Bizcochitos
Bizcochitos might be just the hor d'oeuvre you are searching for. This recipe serves 48. One portion of this dish contains approximately 1g of protein, 4g of fat, and a total of 79 calories. This recipe covers 1% of your daily requirements of vitamins and minerals. It is a good option if you're following a dairy free and vegetarian diet. A mixture of ground cinnamon, baking powder, flour, and a handful of other ingredients are all it takes to make this recipe so tasty. From preparation to the plate, this recipe takes around 1 hour and 15 minutes.
Instructions
Preheat the oven to 350 degrees F. Line 2 baking sheets with parchment paper.

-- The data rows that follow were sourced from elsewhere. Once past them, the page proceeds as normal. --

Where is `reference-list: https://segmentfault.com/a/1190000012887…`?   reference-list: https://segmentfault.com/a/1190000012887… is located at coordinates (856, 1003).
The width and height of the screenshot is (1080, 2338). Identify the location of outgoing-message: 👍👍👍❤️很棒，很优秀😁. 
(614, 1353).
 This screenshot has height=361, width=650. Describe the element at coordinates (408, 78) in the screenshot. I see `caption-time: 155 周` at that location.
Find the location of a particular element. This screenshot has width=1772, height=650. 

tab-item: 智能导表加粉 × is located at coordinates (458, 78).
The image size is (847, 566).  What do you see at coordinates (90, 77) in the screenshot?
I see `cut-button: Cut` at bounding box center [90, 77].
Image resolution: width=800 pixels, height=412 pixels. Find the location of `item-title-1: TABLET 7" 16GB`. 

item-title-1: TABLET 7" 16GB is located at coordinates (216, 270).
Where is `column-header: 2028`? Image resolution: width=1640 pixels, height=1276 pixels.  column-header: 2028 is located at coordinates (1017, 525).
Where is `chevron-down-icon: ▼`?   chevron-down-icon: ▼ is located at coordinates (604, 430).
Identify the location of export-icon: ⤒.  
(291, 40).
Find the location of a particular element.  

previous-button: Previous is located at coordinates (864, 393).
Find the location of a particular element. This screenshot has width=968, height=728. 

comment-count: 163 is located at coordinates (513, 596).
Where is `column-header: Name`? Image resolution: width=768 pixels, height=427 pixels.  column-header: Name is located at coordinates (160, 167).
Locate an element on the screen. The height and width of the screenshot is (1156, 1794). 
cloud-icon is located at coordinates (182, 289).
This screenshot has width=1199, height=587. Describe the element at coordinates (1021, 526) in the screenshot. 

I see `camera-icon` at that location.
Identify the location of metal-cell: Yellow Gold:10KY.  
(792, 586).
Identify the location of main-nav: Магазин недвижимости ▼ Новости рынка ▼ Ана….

Whisk the flour, baking powder and salt in a medium bowl.
Beat the shortening in a stand mixer with the paddle attachment on medium-high speed until fluffy. Reduce the mixer speed to low; beat in 2/3 cup sugar, then the egg.
Add 2 tablespoons wine and the anise seeds and beat until combined. Gradually beat in the flour mixture. If the dough is too dry, mix in up to 2 more tablespoons wine. Cover and refrigerate 15 minutes.
Mix the remaining 1/2 cup sugar and the cinnamon in a shallow bowl. On a lightly floured surface, roll out the dough to 1/4 inch thick.
Cut out cookies with a 2 1/2-inch cookie cutter. Press the top of each cookie in the cinnamon sugar to coat, then arrange on the prepared baking sheets, about 1 inch apart.
Bake until the edges are golden, 10 to 15 minutes.
Let cool about 3 minutes on the baking sheets, then transfer the cookies to racks to cool completely. Store in an airtight container for up to 1 week.